- _WHAT TO DO_: For this task, every record below must be reproduced exactly.

- _EXERCISE INPUT_:

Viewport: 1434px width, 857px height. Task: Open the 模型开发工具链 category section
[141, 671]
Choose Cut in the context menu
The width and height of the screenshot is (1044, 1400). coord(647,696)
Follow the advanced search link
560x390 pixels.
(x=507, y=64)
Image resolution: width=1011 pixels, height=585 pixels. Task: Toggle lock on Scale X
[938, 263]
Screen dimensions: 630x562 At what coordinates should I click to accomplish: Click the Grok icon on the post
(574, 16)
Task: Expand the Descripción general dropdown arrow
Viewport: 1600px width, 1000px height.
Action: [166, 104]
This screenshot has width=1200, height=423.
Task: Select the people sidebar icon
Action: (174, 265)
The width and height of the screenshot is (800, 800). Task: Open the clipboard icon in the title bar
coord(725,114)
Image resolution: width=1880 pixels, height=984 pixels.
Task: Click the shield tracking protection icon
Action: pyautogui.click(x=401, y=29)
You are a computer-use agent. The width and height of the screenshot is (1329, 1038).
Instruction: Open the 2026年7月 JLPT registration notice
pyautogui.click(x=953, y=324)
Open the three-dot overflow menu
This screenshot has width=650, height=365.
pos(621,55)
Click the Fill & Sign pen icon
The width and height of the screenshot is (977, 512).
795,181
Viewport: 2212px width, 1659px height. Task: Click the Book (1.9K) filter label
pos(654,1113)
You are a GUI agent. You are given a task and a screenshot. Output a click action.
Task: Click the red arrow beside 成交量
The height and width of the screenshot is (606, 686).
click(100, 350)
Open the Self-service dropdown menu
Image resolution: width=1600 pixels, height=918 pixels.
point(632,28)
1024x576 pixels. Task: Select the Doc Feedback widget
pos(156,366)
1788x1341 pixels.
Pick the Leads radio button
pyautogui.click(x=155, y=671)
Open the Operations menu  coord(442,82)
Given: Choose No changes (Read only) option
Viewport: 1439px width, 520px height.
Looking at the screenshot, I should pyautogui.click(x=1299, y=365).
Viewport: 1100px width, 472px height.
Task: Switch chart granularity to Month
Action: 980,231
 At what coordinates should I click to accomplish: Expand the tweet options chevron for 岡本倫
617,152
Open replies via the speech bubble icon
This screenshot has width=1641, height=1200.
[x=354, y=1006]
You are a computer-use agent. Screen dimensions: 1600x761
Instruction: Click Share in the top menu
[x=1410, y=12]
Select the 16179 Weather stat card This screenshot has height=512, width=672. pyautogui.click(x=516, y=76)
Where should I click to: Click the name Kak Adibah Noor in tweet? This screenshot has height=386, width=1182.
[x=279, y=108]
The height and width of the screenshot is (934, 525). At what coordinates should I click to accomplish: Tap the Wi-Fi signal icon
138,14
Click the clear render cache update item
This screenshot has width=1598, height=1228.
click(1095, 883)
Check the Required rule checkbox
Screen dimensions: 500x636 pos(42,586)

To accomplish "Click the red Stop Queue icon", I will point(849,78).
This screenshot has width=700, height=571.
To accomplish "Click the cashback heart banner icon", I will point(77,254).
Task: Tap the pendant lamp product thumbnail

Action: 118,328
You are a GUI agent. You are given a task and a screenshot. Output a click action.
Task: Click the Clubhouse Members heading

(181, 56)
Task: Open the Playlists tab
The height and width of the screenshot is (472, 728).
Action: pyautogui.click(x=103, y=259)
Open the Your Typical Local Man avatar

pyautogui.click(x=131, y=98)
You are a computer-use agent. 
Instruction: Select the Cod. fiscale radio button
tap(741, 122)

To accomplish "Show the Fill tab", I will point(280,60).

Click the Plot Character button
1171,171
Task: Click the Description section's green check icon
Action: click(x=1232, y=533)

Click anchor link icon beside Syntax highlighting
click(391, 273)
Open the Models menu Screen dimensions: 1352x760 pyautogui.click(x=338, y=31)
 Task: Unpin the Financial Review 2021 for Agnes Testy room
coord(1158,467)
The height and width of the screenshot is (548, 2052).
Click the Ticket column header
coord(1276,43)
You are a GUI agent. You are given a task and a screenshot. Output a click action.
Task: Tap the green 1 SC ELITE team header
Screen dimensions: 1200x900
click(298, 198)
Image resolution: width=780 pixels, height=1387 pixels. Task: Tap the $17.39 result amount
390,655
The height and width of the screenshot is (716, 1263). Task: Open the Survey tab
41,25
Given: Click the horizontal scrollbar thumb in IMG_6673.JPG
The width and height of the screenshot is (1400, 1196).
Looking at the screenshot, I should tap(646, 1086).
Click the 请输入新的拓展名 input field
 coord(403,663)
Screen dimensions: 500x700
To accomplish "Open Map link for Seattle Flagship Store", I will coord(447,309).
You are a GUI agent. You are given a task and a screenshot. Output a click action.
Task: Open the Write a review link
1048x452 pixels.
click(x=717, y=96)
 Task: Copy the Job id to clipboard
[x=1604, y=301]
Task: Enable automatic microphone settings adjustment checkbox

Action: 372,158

- _SOLUTION_:
Viewport: 1434px width, 857px height. Task: Open the 模型开发工具链 category section
[141, 671]
Choose Cut in the context menu
The width and height of the screenshot is (1044, 1400). coord(647,696)
Follow the advanced search link
560x390 pixels.
(x=507, y=64)
Image resolution: width=1011 pixels, height=585 pixels. Task: Toggle lock on Scale X
[938, 263]
Screen dimensions: 630x562 At what coordinates should I click to accomplish: Click the Grok icon on the post
(574, 16)
Task: Expand the Descripción general dropdown arrow
Viewport: 1600px width, 1000px height.
Action: [166, 104]
This screenshot has width=1200, height=423.
Task: Select the people sidebar icon
Action: (174, 265)
The width and height of the screenshot is (800, 800). Task: Open the clipboard icon in the title bar
coord(725,114)
Image resolution: width=1880 pixels, height=984 pixels.
Task: Click the shield tracking protection icon
Action: pyautogui.click(x=401, y=29)
You are a computer-use agent. The width and height of the screenshot is (1329, 1038).
Instruction: Open the 2026年7月 JLPT registration notice
pyautogui.click(x=953, y=324)
Open the three-dot overflow menu
This screenshot has width=650, height=365.
pos(621,55)
Click the Fill & Sign pen icon
The width and height of the screenshot is (977, 512).
795,181
Viewport: 2212px width, 1659px height. Task: Click the Book (1.9K) filter label
pos(654,1113)
You are a GUI agent. You are given a task and a screenshot. Output a click action.
Task: Click the red arrow beside 成交量
The height and width of the screenshot is (606, 686).
click(100, 350)
Open the Self-service dropdown menu
Image resolution: width=1600 pixels, height=918 pixels.
point(632,28)
1024x576 pixels. Task: Select the Doc Feedback widget
pos(156,366)
1788x1341 pixels.
Pick the Leads radio button
pyautogui.click(x=155, y=671)
Open the Operations menu  coord(442,82)
Given: Choose No changes (Read only) option
Viewport: 1439px width, 520px height.
Looking at the screenshot, I should pyautogui.click(x=1299, y=365).
Viewport: 1100px width, 472px height.
Task: Switch chart granularity to Month
Action: 980,231
 At what coordinates should I click to accomplish: Expand the tweet options chevron for 岡本倫
617,152
Open replies via the speech bubble icon
This screenshot has width=1641, height=1200.
[x=354, y=1006]
You are a computer-use agent. Screen dimensions: 1600x761
Instruction: Click Share in the top menu
[x=1410, y=12]
Select the 16179 Weather stat card This screenshot has height=512, width=672. pyautogui.click(x=516, y=76)
Where should I click to: Click the name Kak Adibah Noor in tweet? This screenshot has height=386, width=1182.
[x=279, y=108]
The height and width of the screenshot is (934, 525). At what coordinates should I click to accomplish: Tap the Wi-Fi signal icon
138,14
Click the clear render cache update item
This screenshot has width=1598, height=1228.
click(1095, 883)
Check the Required rule checkbox
Screen dimensions: 500x636 pos(42,586)

To accomplish "Click the red Stop Queue icon", I will point(849,78).
This screenshot has width=700, height=571.
To accomplish "Click the cashback heart banner icon", I will point(77,254).
Task: Tap the pendant lamp product thumbnail

Action: 118,328
You are a GUI agent. You are given a task and a screenshot. Output a click action.
Task: Click the Clubhouse Members heading

(181, 56)
Task: Open the Playlists tab
The height and width of the screenshot is (472, 728).
Action: pyautogui.click(x=103, y=259)
Open the Your Typical Local Man avatar

pyautogui.click(x=131, y=98)
You are a computer-use agent. 
Instruction: Select the Cod. fiscale radio button
tap(741, 122)

To accomplish "Show the Fill tab", I will point(280,60).

Click the Plot Character button
1171,171
Task: Click the Description section's green check icon
Action: click(x=1232, y=533)

Click anchor link icon beside Syntax highlighting
click(391, 273)
Open the Models menu Screen dimensions: 1352x760 pyautogui.click(x=338, y=31)
 Task: Unpin the Financial Review 2021 for Agnes Testy room
coord(1158,467)
The height and width of the screenshot is (548, 2052).
Click the Ticket column header
coord(1276,43)
You are a GUI agent. You are given a task and a screenshot. Output a click action.
Task: Tap the green 1 SC ELITE team header
Screen dimensions: 1200x900
click(298, 198)
Image resolution: width=780 pixels, height=1387 pixels. Task: Tap the $17.39 result amount
390,655
The height and width of the screenshot is (716, 1263). Task: Open the Survey tab
41,25
Given: Click the horizontal scrollbar thumb in IMG_6673.JPG
The width and height of the screenshot is (1400, 1196).
Looking at the screenshot, I should tap(646, 1086).
Click the 请输入新的拓展名 input field
 coord(403,663)
Screen dimensions: 500x700
To accomplish "Open Map link for Seattle Flagship Store", I will coord(447,309).
You are a GUI agent. You are given a task and a screenshot. Output a click action.
Task: Open the Write a review link
1048x452 pixels.
click(x=717, y=96)
 Task: Copy the Job id to clipboard
[x=1604, y=301]
Task: Enable automatic microphone settings adjustment checkbox

Action: 372,158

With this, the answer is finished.